-- begin Text passage --

Postby Chris » Thu Jul 31, 2008 2:56 pm

We'd like to thank Tom Francis and PC Gamer this month. Thanks for the great preview. For those that haven't bought it yet, PC Gamer has a two page preview of Multiwinia, an article about Chronometer (just reporting the news, not a preview or anything), and all three of our games show up in their top 100 games list. The articles quote a lot from this blog, taking our brutally honest words and combining them with editorial opinion.

We think quite carefully about what we write on this blog. One of our golden rules is that everything written in the blog is the truth - we don't want it to become an extended press release. This doesn't mean we will always tell you everything - we can just say nothing and frequently do so - but if we write something here, it will be honest and true. I love hearing about the inside workings of games companies, and the decisions that people make along the way. I'm sick of reading and hearing dishonest propaganda and marketing euphemisms from big name developers who really can't seem to stop spouting shit. They really should know better.

E3 seems to bring out the worst of them.

Franchises. Titles. A flood of Innovative and Compelling new content. Market demographics. Maximising the Value proposition to our consumers. Brand building. Platform Exclusives. High definition experience. Core gamers and casual entertainment enthusiasts. Winning the format war. Into the 21st century and beyond.

When did videogame PR become a party political broadcast?

-- end Text passage --

• **What to do**
- a) According to the post about videogame PR, how many pages long is PC Gamer's preview of Multiwinia?
- b) Extend the post about videogame PR with a few more paragraphs that pick up after its final question.

-- begin Data lines --

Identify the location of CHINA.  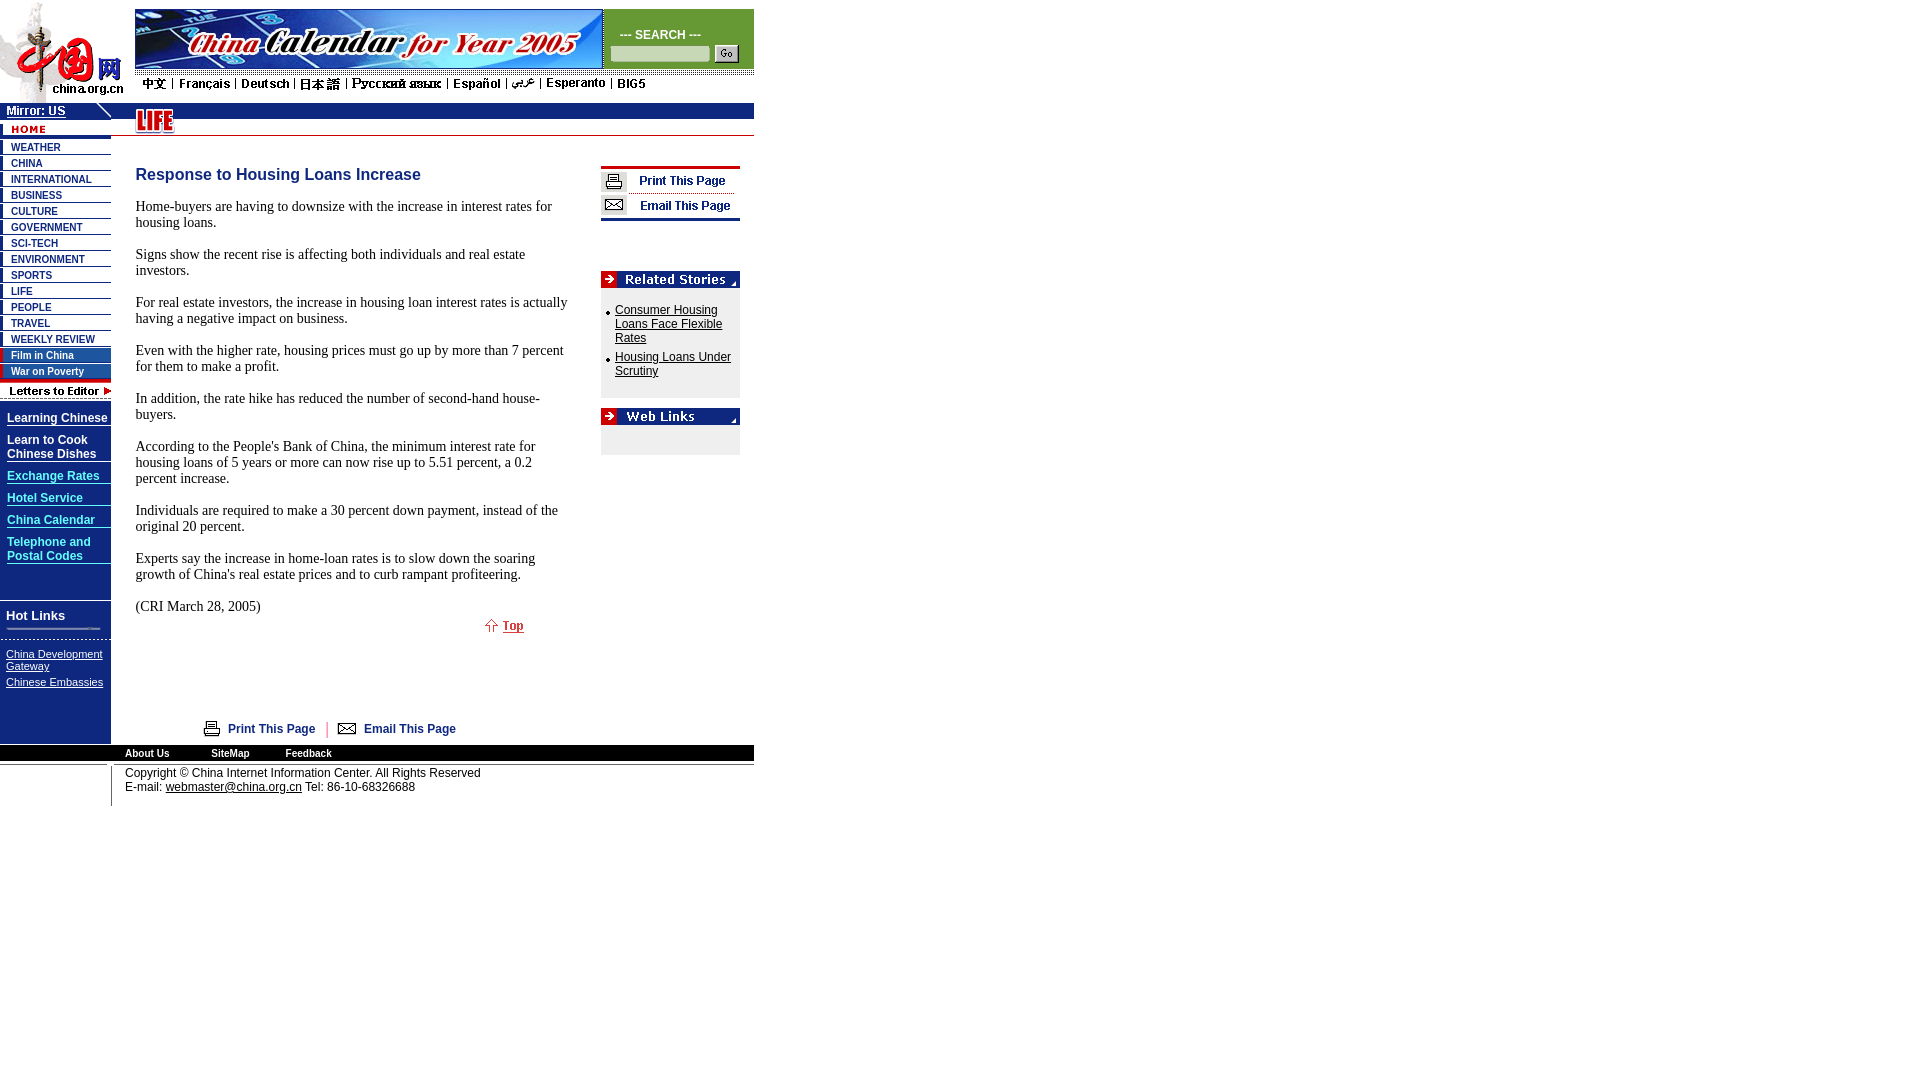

-- end Data lines --

• **Solved tasks**
- a) Two pages.

- b)
As a company the only time we visited E3 was in 2002, trying to get Uplink distributed worldwide. I remember looking around the show floor at the massive cinema screens showing identical looking trailers on loop, the bored attendants explaining their new games to cynical journalists, the even more bored girls in really stupid outfits forcing a smile while a long line of gamers queue to have have their pictures taken, thumbs up to the camera, and most of all the overwhelming NOISE - everything turned up to 11 in some crazy audio arms race. I remember wondering how Introversion fitted into all of this.

We can stand around all day sending press releases to each other. We can totally dehumanize the process, building a franchise title and increasing its value proposition amoungst our core demographic of consumers. Or we can decide we don't want to be part of all that nonsense, and commit ourselves to creating games with the passion and soul that made us love gaming in the first place.
Last edited by Chris on Thu Jul 31, 2008 6:48 pm, edited 2 times in total.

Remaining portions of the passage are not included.